### Supplied data
⟨

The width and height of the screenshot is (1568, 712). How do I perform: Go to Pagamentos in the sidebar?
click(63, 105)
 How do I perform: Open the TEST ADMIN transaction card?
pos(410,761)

⟩
⟨

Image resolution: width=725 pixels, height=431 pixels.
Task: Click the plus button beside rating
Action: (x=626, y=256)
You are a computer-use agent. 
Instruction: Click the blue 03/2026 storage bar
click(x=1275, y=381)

⟩

### Exercise directions
Count the lines in the items above that contain the word "perform", and reply with the number alone.

### The output
2